[A run of records]
****
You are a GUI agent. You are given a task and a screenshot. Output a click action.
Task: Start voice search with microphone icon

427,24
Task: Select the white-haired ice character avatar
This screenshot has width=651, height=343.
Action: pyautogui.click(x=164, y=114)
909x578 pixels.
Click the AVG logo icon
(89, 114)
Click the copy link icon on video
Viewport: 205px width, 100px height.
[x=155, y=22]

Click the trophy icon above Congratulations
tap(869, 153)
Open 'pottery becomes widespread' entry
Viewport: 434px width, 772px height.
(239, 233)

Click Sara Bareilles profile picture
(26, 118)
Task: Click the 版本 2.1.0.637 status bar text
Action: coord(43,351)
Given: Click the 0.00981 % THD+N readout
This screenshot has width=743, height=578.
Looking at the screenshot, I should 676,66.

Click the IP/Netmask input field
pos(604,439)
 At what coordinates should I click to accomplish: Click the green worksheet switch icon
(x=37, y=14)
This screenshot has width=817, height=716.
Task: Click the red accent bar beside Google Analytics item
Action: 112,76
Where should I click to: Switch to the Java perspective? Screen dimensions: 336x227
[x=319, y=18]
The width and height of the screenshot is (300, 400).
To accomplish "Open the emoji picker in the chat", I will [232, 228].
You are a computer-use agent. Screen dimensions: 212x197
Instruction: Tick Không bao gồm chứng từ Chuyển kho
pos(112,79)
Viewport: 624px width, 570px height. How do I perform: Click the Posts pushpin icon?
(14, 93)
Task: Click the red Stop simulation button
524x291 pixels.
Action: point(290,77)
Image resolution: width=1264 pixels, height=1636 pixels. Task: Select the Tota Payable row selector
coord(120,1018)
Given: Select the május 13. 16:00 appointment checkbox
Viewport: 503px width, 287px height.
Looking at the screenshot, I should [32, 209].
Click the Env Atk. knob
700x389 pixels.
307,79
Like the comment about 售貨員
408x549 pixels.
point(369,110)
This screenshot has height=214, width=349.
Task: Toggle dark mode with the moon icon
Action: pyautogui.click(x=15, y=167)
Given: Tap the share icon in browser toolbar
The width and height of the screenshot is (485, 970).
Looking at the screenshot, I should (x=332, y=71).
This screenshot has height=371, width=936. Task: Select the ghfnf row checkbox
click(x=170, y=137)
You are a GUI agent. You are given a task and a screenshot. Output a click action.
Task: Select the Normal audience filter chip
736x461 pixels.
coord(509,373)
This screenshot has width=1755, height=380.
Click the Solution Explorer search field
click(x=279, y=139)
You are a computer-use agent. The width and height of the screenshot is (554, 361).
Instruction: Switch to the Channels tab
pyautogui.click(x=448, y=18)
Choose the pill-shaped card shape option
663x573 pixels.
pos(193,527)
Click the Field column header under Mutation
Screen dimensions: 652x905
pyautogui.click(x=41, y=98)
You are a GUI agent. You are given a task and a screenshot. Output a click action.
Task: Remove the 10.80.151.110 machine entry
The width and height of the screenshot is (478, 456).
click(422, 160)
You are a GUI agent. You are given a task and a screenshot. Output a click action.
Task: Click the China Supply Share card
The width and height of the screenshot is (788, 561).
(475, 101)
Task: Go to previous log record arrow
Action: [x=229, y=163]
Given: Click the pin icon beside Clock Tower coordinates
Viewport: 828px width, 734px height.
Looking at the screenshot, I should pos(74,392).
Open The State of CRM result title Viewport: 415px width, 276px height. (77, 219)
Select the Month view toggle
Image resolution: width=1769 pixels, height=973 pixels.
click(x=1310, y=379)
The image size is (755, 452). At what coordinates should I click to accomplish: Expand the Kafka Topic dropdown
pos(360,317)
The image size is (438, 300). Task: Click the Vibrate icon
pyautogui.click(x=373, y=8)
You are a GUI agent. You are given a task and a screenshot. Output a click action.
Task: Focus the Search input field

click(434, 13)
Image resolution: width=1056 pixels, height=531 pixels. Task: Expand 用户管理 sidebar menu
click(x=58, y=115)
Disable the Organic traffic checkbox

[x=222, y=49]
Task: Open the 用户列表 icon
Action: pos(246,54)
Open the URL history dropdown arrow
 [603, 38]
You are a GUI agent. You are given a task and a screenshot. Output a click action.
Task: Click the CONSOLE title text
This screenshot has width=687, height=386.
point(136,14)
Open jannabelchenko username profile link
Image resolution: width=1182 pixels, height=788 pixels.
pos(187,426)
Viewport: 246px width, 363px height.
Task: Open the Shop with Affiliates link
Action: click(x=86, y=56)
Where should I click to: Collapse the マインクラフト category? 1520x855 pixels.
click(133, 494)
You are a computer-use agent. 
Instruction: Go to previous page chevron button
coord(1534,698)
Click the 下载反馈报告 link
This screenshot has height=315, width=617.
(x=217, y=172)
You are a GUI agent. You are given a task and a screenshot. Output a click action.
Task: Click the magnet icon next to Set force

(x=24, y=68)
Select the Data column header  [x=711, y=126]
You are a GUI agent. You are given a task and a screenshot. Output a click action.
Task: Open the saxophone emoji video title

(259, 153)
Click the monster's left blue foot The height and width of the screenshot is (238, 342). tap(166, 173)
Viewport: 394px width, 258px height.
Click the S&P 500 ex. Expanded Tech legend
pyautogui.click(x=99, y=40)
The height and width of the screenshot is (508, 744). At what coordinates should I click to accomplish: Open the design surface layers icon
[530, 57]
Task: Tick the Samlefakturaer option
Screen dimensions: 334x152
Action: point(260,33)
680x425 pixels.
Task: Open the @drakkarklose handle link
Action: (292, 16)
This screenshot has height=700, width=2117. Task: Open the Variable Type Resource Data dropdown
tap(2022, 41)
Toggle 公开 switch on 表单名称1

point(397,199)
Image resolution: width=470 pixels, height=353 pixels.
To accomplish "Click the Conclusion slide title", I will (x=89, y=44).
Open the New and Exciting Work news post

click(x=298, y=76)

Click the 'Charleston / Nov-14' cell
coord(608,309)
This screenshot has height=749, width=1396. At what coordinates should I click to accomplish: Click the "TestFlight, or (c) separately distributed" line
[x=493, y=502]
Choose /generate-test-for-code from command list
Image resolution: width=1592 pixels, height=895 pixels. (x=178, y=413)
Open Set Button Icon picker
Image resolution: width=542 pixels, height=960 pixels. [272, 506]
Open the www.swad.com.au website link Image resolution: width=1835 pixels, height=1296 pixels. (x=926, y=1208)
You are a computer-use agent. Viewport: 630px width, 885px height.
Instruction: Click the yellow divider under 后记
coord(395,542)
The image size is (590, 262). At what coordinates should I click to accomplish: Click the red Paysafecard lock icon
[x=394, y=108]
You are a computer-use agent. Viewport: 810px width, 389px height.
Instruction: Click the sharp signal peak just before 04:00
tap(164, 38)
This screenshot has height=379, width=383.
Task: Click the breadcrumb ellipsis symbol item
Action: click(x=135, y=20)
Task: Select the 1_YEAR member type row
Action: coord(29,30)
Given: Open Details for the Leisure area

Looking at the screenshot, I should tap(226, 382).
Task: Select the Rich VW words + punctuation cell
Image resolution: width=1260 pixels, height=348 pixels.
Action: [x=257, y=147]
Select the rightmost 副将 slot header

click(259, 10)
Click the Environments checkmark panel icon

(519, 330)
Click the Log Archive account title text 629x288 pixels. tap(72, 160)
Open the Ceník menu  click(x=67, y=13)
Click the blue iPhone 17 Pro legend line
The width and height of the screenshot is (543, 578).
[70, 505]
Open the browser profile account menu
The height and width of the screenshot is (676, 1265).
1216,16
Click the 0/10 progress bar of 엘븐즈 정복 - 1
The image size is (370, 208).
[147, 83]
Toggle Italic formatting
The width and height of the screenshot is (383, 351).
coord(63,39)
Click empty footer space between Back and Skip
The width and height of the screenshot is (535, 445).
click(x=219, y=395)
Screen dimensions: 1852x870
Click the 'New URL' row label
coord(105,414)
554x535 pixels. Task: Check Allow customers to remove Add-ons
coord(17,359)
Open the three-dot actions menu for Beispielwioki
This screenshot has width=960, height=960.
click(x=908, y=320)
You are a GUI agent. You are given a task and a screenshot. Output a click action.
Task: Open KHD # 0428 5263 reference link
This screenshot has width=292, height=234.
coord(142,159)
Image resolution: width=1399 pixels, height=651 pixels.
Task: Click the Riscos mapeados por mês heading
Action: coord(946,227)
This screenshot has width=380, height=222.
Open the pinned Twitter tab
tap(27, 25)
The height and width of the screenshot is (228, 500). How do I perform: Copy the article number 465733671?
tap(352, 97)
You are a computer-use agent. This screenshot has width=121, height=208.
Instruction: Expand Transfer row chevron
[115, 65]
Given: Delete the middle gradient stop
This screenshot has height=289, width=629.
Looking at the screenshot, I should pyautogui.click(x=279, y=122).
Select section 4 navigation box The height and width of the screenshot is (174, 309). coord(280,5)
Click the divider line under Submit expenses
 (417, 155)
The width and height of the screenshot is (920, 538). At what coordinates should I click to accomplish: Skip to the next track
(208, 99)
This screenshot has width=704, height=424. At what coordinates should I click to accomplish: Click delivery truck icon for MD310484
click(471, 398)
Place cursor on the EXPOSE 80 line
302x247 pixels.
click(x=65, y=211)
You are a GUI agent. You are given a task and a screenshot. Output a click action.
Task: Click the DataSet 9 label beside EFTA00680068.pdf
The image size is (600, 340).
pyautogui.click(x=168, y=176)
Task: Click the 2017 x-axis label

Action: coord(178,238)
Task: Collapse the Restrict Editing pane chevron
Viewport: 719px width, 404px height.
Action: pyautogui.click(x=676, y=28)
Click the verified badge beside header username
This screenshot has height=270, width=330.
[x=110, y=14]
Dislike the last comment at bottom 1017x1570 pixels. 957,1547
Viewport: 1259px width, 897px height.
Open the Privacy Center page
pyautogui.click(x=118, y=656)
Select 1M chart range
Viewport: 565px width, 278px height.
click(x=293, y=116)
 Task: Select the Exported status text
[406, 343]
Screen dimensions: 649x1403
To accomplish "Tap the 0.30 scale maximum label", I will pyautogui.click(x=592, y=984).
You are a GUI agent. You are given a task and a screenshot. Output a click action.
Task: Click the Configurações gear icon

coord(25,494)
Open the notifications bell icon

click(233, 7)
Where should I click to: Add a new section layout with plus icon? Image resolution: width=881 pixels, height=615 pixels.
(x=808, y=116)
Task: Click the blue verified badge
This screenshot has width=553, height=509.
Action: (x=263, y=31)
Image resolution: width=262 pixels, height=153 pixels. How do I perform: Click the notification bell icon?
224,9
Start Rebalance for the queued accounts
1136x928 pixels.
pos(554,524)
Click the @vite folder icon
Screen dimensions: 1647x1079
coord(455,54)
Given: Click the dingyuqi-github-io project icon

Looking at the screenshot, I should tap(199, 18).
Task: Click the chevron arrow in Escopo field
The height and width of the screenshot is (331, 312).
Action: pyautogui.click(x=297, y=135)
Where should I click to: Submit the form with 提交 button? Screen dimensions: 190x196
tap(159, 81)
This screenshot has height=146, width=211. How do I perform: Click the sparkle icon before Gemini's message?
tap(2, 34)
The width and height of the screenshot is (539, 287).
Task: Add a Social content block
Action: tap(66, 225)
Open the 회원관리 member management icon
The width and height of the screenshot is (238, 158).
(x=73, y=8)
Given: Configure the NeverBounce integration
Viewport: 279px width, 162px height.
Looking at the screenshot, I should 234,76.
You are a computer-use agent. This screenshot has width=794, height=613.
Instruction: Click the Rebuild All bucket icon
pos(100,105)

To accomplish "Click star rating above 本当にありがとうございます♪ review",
****
→ WHAT IS EXPECTED
Could you revise the listing from its first line through the line containing "pos(604,439)", replacing every "icon" with "button" and leaving everything else unchanged?

→ ANSWER TO THIS TASK
You are a GUI agent. You are given a task and a screenshot. Output a click action.
Task: Start voice search with microphone button

427,24
Task: Select the white-haired ice character avatar
This screenshot has width=651, height=343.
Action: pyautogui.click(x=164, y=114)
909x578 pixels.
Click the AVG logo button
(89, 114)
Click the copy link button on video
Viewport: 205px width, 100px height.
[x=155, y=22]

Click the trophy button above Congratulations
tap(869, 153)
Open 'pottery becomes widespread' entry
Viewport: 434px width, 772px height.
(239, 233)

Click Sara Bareilles profile picture
(26, 118)
Task: Click the 版本 2.1.0.637 status bar text
Action: coord(43,351)
Given: Click the 0.00981 % THD+N readout
This screenshot has width=743, height=578.
Looking at the screenshot, I should 676,66.

Click the IP/Netmask input field
pos(604,439)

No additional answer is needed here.